Il Figlio
“Il vostro silenzio non vi proteggerà”: il libro di Caterina Venturini su Audre Lorde e la forza del raccontarsi
State facendo il vostro lavoro? Chi non rispetta le differenze non rispetta me. Un viaggio nella vita di una donna che ha sfidato modelli imposti, dando dignità politica alle ferite personali e alle identità marginalizzate
Parte tutto dall’esperienza, dalle cose vissute e da quelle ricevute, condizioni che vanno raccontate fino a farle diventare spazio politico, ideologia di libertà. Inutile incassare e stare zitti, “il vostro silenzio non vi proteggerà”, scrive Audre Lorde, e Caterina Venturini sceglie questa frase magnifica come titolo per il suo libro (Il vostro silenzio non vi proteggerà - Una storia di Audre Lorde), pubblicato da Solferino, dedicato a una delle figure di spicco del femminismo nero americano, una donna che ha espanso le frontiere del raccontabile e che sta avendo, a più di trent’anni dalla morte, quella che un giornalista del New York Times ha definito una molteplicità di “dopovite prismatiche”.
Quello di Audre Lorde, più che un’ideologia, è un metodo di espansione del dominio della lotta, che nel caso in questione è vigorosa e parte dalla biografia, ne afferra i contorni nella poesia e poi si fa eminentemente politica proprio grazie al racconto delle differenze, delle sfumature di una condizione umana che sarebbe tragico ridurre a un solo modello. Soprattutto se quel modello non esiste, o è solo quello subordinato riservato a certe minoranze come le donne, i neri, i disabili, gli omosessuali, tutte identità che Audre Lorde ha abitato e infranto attraverso il racconto anche del tumore che le ha portato via un seno, mai sostituito con una protesi.

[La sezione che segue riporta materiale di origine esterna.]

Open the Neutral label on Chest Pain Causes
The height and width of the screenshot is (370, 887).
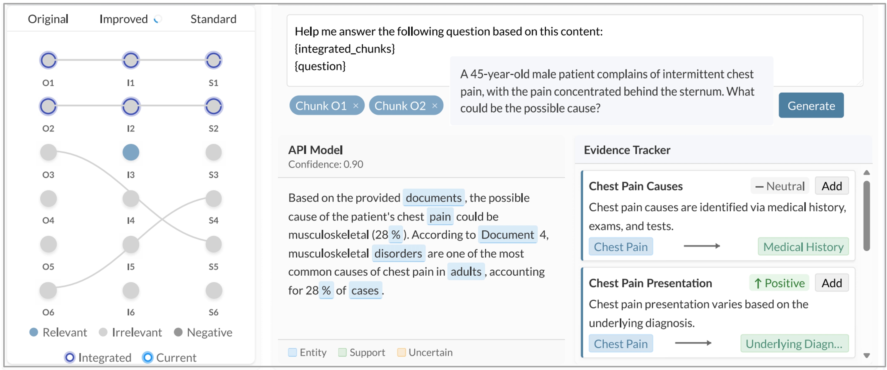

“Ho cominciato così a riconoscere una fonte di potere dentro di me: il sapere che, pur essendo molto desiderabile non avere paura, imparare a ridimensionare la paura mi dava grande forza”, scrive Lorde, e Venturini, reduce a sua volta da una malattia e da un’operazione che le ha sottratto la voce per un periodo, ne segue passo dopo passo il pensiero. “Sono nata nel ventre della Nerezza”, figlia più scura di una famiglia di immigrati caraibici. Il razzismo è interiorizzato, la pelle chiara è desiderabile, e se per caso per strada arriva uno sputo la madre di Lorde, Audrey all’anagrafe, ha già pronti dei fogli di giornale per ripulire tutto e far finta di niente, perché se non puoi cambiare la realtà puoi sforzarti di percepirla in un modo diverso. La figlia, di suo, ha voluto proprio cambiare una realtà i cui contorni ha visto tardi, essendo nata quasi cieca, come la bambina del racconto della Ortese, e felice di poter guardare quel mondo imperfetto con il suo radicalismo, la famiglia persa in un miscuglio di fatica e nostalgia, la migliore amica suicida – “Genevieve dimmi dove le ragazze morte vagano dopo la loro estate” – e poi l’aborto, il lavoro in fabbrica, l’esposizione al tetracloruro di carbonio che le porterà il cancro, ma anche l’esperienza a Città del Messico, quel sembrare qualcosa di diverso a seconda dei luoghi, di chi la guarda, lesbica ma sposata con un uomo bianco bisessuale e madre di una bambina e di un bambino e quindi incapace di escludere il maschile dal suo campo visivo, come nel femminismo dogmatico che si faceva largo negli anni Settanta e Ottanta, quando anche la scrittrice acquisiva spazio, visibilità come una delle pensatrici più importanti del multigenere.
“Chi non rispetta le differenze non rispetta me”, ed è bellissimo vedere come queste differenze non si fanno mai blocco, noi contro voi, ma sempre espansione, senza soluzioni facili né, soprattutto, soluzioni uniche. “Non ci sono nuove sofferenze, le abbiamo già sofferte tutte”, e quindi da quelle ferite bisogna iniziare a muoversi. Autobiografia e saggio non possono essere lontani, la scrittura di sé non è mai apparsa così politicamente carica: Zami, autobiomitografia, è del 1982, diventa presto una bibbia per molte. Io sto facendo il mio lavoro, ci dice Lorde, e ci interpella: “State facendo il vostro?”